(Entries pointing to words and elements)
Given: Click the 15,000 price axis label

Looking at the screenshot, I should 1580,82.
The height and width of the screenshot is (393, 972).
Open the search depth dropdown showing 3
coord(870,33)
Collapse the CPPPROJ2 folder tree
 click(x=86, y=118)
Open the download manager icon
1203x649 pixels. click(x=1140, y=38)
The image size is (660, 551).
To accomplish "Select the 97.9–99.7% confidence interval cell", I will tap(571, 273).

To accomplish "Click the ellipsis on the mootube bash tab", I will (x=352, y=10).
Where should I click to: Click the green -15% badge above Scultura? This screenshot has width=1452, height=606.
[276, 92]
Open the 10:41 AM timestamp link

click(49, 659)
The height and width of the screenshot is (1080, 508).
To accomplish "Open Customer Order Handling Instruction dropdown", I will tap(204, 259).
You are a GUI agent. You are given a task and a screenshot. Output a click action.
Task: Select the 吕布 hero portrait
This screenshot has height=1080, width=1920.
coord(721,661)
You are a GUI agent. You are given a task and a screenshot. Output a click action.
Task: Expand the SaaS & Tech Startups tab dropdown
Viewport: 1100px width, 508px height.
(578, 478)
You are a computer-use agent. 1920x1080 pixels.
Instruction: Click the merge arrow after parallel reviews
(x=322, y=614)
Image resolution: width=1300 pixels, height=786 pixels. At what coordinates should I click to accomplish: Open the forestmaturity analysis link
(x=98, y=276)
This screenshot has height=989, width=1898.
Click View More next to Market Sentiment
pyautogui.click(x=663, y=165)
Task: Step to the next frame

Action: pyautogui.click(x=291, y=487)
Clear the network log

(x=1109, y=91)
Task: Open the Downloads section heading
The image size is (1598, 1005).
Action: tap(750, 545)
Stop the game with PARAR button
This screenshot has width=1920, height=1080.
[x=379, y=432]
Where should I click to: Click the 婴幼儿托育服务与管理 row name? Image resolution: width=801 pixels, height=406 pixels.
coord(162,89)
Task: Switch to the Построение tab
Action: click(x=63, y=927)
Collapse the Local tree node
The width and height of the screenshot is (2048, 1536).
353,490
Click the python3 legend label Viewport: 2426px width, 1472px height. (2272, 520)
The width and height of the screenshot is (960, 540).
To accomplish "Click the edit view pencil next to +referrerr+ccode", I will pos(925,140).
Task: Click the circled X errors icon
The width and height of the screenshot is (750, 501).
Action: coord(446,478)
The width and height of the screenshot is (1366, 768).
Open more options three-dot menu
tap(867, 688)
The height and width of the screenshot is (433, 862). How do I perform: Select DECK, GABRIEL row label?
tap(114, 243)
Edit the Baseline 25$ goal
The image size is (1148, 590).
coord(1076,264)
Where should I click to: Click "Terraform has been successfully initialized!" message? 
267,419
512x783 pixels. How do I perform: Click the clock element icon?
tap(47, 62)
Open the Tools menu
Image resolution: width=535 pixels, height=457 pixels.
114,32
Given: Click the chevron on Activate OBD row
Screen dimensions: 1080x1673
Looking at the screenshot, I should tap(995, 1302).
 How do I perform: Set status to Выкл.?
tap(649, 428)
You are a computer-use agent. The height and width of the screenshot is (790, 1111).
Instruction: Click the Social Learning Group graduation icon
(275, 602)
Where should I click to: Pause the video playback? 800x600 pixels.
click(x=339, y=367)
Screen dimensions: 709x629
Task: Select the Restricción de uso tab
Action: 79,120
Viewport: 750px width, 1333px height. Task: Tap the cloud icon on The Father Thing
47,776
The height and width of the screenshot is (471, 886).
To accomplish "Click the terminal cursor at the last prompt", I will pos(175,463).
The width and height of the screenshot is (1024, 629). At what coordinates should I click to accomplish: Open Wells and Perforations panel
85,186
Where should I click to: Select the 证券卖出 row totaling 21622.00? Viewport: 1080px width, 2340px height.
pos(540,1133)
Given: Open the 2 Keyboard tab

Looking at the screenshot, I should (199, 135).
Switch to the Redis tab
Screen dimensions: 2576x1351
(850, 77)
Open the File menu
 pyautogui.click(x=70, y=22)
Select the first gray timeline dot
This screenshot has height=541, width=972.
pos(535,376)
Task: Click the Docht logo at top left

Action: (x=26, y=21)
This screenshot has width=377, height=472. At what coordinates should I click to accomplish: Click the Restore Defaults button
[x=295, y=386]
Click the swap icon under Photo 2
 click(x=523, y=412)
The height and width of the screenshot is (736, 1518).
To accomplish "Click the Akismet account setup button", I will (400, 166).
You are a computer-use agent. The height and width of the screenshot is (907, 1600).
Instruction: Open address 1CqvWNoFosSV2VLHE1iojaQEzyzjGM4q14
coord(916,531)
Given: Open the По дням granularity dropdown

# Required task:
Can you copy out, line for line, the part of the records that opens with the line containing "You are a computer-use agent. 1920x1080" and closes with the line containing "I will pos(925,140).", including both of those lines?

# Finished exercise:
You are a computer-use agent. 1920x1080 pixels.
Instruction: Click the merge arrow after parallel reviews
(x=322, y=614)
Image resolution: width=1300 pixels, height=786 pixels. At what coordinates should I click to accomplish: Open the forestmaturity analysis link
(x=98, y=276)
This screenshot has height=989, width=1898.
Click View More next to Market Sentiment
pyautogui.click(x=663, y=165)
Task: Step to the next frame

Action: pyautogui.click(x=291, y=487)
Clear the network log

(x=1109, y=91)
Task: Open the Downloads section heading
The image size is (1598, 1005).
Action: tap(750, 545)
Stop the game with PARAR button
This screenshot has width=1920, height=1080.
[x=379, y=432]
Where should I click to: Click the 婴幼儿托育服务与管理 row name? Image resolution: width=801 pixels, height=406 pixels.
coord(162,89)
Task: Switch to the Построение tab
Action: click(x=63, y=927)
Collapse the Local tree node
The width and height of the screenshot is (2048, 1536).
353,490
Click the python3 legend label Viewport: 2426px width, 1472px height. (2272, 520)
The width and height of the screenshot is (960, 540).
To accomplish "Click the edit view pencil next to +referrerr+ccode", I will pos(925,140).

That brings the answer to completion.